In a recent Big Technology Podcast appearance, Intrator took aim at the narrative that Nvidia Corp. (NVDA) is essentially paying CoreWeave to buy its chips through strategic investments. His assessment? "Ridiculous." His reasoning? Basic math.

The Numbers Don't Add Up

Here's the theory that's been floating around: Nvidia invests in CoreWeave, which then uses that money to buy Nvidia's GPUs, artificially inflating demand for chips. It's a neat story, except for one problem—the scale doesn't even come close to making sense.

Intrator pointed out that while Nvidia has invested roughly $300 million across two funding rounds, CoreWeave has raised over $25 billion in total capital and carries a $42 billion valuation. That makes Nvidia's stake what he calls "de minimis"—a fancy way of saying it's like a fly on an elephant's backside.

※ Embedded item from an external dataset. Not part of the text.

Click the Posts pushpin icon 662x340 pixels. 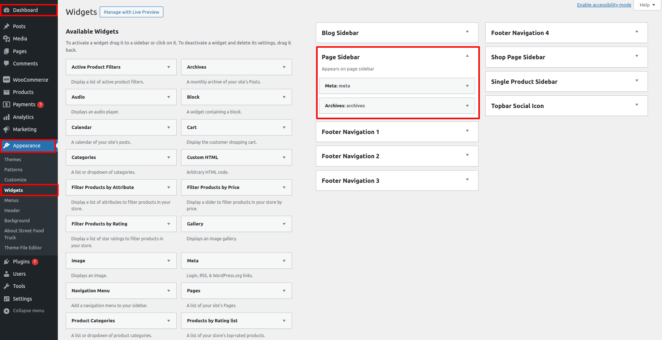(x=7, y=26)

"I'm pretty sure that they don't think of their investment of $300 million as the secret sauce to standing up the largest company in the world," Intrator said. Instead, he argues the relationship exists because of a "systemically imbalanced market" where demand for compute power massively outstrips supply. No financial engineering required.

How CoreWeave Manages Its Debt Load

The CEO also addressed another concern: CoreWeave's aggressive use of debt to fund its rapid expansion. The company has a somewhat clever approach using special purpose vehicles—or what Intrator casually refers to as "boxes."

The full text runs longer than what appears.